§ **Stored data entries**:
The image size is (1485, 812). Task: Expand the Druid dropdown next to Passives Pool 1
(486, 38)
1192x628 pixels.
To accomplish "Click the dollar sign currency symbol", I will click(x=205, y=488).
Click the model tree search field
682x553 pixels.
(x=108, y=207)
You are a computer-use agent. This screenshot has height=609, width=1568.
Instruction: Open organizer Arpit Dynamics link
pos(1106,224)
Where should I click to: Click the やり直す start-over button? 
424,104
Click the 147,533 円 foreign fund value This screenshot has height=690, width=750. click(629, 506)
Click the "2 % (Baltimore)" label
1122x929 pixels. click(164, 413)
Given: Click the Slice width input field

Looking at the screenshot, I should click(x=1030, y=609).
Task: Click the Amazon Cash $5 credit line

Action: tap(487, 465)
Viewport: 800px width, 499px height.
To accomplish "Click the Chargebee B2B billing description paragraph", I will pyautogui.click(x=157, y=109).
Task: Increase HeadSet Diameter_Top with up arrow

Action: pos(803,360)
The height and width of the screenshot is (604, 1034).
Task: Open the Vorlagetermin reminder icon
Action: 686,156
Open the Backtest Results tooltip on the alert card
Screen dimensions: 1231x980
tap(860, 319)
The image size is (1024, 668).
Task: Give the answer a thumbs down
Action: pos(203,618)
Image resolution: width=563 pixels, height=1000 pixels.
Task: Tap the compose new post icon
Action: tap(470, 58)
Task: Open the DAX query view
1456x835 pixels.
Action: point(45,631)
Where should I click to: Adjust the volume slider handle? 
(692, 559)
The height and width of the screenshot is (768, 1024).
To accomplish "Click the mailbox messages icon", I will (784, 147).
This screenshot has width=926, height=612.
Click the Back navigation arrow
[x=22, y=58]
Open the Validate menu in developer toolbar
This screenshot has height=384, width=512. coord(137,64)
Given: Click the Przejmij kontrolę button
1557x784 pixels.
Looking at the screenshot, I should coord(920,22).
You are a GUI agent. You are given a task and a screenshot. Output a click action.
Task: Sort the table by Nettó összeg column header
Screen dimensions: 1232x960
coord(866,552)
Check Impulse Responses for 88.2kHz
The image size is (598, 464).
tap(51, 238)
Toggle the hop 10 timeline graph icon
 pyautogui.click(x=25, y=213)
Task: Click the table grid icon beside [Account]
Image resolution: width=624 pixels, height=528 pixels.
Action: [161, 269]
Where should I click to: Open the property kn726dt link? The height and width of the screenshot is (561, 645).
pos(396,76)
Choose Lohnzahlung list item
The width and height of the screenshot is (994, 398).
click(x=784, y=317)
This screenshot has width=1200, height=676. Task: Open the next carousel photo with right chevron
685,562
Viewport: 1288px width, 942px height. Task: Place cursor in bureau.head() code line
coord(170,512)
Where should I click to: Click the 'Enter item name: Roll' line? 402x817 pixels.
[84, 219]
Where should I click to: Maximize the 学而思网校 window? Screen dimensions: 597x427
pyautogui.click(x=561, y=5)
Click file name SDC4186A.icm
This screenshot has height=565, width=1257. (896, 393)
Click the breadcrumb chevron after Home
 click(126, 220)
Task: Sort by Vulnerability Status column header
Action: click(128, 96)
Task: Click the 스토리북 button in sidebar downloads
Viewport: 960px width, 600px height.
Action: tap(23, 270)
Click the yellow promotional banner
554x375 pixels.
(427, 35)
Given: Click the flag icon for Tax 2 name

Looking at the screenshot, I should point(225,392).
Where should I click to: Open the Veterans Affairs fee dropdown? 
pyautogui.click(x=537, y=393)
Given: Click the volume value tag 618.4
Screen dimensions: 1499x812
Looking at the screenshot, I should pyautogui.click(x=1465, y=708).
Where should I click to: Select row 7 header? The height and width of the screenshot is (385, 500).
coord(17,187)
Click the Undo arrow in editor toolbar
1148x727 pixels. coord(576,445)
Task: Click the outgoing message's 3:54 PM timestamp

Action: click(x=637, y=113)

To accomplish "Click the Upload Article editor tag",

§ **Exercise**:
Produce an exact copy of all the records.

§ **Written solution**:
The image size is (1485, 812). Task: Expand the Druid dropdown next to Passives Pool 1
(486, 38)
1192x628 pixels.
To accomplish "Click the dollar sign currency symbol", I will click(x=205, y=488).
Click the model tree search field
682x553 pixels.
(x=108, y=207)
You are a computer-use agent. This screenshot has height=609, width=1568.
Instruction: Open organizer Arpit Dynamics link
pos(1106,224)
Where should I click to: Click the やり直す start-over button? 
424,104
Click the 147,533 円 foreign fund value This screenshot has height=690, width=750. click(629, 506)
Click the "2 % (Baltimore)" label
1122x929 pixels. click(164, 413)
Given: Click the Slice width input field

Looking at the screenshot, I should click(x=1030, y=609).
Task: Click the Amazon Cash $5 credit line

Action: tap(487, 465)
Viewport: 800px width, 499px height.
To accomplish "Click the Chargebee B2B billing description paragraph", I will pyautogui.click(x=157, y=109).
Task: Increase HeadSet Diameter_Top with up arrow

Action: pos(803,360)
The height and width of the screenshot is (604, 1034).
Task: Open the Vorlagetermin reminder icon
Action: 686,156
Open the Backtest Results tooltip on the alert card
Screen dimensions: 1231x980
tap(860, 319)
The image size is (1024, 668).
Task: Give the answer a thumbs down
Action: pos(203,618)
Image resolution: width=563 pixels, height=1000 pixels.
Task: Tap the compose new post icon
Action: tap(470, 58)
Task: Open the DAX query view
1456x835 pixels.
Action: point(45,631)
Where should I click to: Adjust the volume slider handle? 
(692, 559)
The height and width of the screenshot is (768, 1024).
To accomplish "Click the mailbox messages icon", I will (784, 147).
This screenshot has width=926, height=612.
Click the Back navigation arrow
[x=22, y=58]
Open the Validate menu in developer toolbar
This screenshot has height=384, width=512. coord(137,64)
Given: Click the Przejmij kontrolę button
1557x784 pixels.
Looking at the screenshot, I should coord(920,22).
You are a GUI agent. You are given a task and a screenshot. Output a click action.
Task: Sort the table by Nettó összeg column header
Screen dimensions: 1232x960
coord(866,552)
Check Impulse Responses for 88.2kHz
The image size is (598, 464).
tap(51, 238)
Toggle the hop 10 timeline graph icon
 pyautogui.click(x=25, y=213)
Task: Click the table grid icon beside [Account]
Image resolution: width=624 pixels, height=528 pixels.
Action: [161, 269]
Where should I click to: Open the property kn726dt link? The height and width of the screenshot is (561, 645).
pos(396,76)
Choose Lohnzahlung list item
The width and height of the screenshot is (994, 398).
click(x=784, y=317)
This screenshot has width=1200, height=676. Task: Open the next carousel photo with right chevron
685,562
Viewport: 1288px width, 942px height. Task: Place cursor in bureau.head() code line
coord(170,512)
Where should I click to: Click the 'Enter item name: Roll' line? 402x817 pixels.
[84, 219]
Where should I click to: Maximize the 学而思网校 window? Screen dimensions: 597x427
pyautogui.click(x=561, y=5)
Click file name SDC4186A.icm
This screenshot has height=565, width=1257. (896, 393)
Click the breadcrumb chevron after Home
 click(126, 220)
Task: Sort by Vulnerability Status column header
Action: click(128, 96)
Task: Click the 스토리북 button in sidebar downloads
Viewport: 960px width, 600px height.
Action: tap(23, 270)
Click the yellow promotional banner
554x375 pixels.
(427, 35)
Given: Click the flag icon for Tax 2 name

Looking at the screenshot, I should point(225,392).
Where should I click to: Open the Veterans Affairs fee dropdown? 
pyautogui.click(x=537, y=393)
Given: Click the volume value tag 618.4
Screen dimensions: 1499x812
Looking at the screenshot, I should pyautogui.click(x=1465, y=708).
Where should I click to: Select row 7 header? The height and width of the screenshot is (385, 500).
coord(17,187)
Click the Undo arrow in editor toolbar
1148x727 pixels. coord(576,445)
Task: Click the outgoing message's 3:54 PM timestamp

Action: click(x=637, y=113)

To accomplish "Click the Upload Article editor tag",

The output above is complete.